- [What the task asks]
Copy the data from its beginning through the line containing "Kabel CYA 0,75mm světle modrý (142, 1243)", keeping every line, requests included. Offset each coordinate in the answers by adding 23 to it, and output only those lines.
★ ★ ★ ★ ★
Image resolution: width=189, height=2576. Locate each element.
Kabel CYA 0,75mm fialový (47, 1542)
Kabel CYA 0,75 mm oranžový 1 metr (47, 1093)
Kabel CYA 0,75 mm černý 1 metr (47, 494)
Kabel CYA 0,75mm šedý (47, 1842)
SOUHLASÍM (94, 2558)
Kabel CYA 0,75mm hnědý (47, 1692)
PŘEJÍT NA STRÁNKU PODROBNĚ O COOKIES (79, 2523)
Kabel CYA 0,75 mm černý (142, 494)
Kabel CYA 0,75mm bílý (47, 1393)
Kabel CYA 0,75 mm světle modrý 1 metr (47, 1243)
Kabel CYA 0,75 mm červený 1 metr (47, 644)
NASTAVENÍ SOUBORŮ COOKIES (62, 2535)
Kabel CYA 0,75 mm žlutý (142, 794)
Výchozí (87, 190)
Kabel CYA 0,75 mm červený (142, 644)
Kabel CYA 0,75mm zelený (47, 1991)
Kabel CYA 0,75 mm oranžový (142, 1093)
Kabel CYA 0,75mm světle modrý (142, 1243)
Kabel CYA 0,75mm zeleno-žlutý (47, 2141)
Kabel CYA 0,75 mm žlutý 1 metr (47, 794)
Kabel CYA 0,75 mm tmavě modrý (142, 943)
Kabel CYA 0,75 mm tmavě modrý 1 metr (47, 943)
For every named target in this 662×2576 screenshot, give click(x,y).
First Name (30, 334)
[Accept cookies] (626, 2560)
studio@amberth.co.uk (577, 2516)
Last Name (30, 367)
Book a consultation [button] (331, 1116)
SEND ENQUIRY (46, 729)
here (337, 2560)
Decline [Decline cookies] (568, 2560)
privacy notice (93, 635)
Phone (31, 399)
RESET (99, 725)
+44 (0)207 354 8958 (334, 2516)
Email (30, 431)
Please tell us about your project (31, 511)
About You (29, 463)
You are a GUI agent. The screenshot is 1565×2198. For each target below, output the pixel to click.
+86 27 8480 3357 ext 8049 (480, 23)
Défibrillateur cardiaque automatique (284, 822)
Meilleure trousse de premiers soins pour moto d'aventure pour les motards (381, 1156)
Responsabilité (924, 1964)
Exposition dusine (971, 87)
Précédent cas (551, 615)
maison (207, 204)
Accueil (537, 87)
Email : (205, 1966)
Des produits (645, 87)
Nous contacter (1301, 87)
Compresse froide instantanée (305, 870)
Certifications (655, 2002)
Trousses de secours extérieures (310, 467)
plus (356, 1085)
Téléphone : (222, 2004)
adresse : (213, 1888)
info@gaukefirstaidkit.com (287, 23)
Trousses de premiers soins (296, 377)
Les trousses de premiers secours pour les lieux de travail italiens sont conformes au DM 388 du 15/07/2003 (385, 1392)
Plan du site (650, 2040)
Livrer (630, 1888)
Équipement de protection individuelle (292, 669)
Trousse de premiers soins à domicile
★ ★ ★ ★ ★
- [Solution to the exercise]
Image resolution: width=189, height=2576. Locate each element.
Kabel CYA 0,75mm fialový (70, 1565)
Kabel CYA 0,75 mm oranžový 1 metr (70, 1116)
Kabel CYA 0,75 mm černý 1 metr (70, 517)
Kabel CYA 0,75mm šedý (70, 1865)
SOUHLASÍM (117, 2581)
Kabel CYA 0,75mm hnědý (70, 1715)
PŘEJÍT NA STRÁNKU PODROBNĚ O COOKIES (102, 2546)
Kabel CYA 0,75 mm černý (165, 517)
Kabel CYA 0,75mm bílý (70, 1416)
Kabel CYA 0,75 mm světle modrý 1 metr (70, 1266)
Kabel CYA 0,75 mm červený 1 metr (70, 667)
NASTAVENÍ SOUBORŮ COOKIES (85, 2558)
Kabel CYA 0,75 mm žlutý (165, 817)
Výchozí (110, 213)
Kabel CYA 0,75 mm červený (165, 667)
Kabel CYA 0,75mm zelený (70, 2014)
Kabel CYA 0,75 mm oranžový (165, 1116)
Kabel CYA 0,75mm světle modrý (165, 1266)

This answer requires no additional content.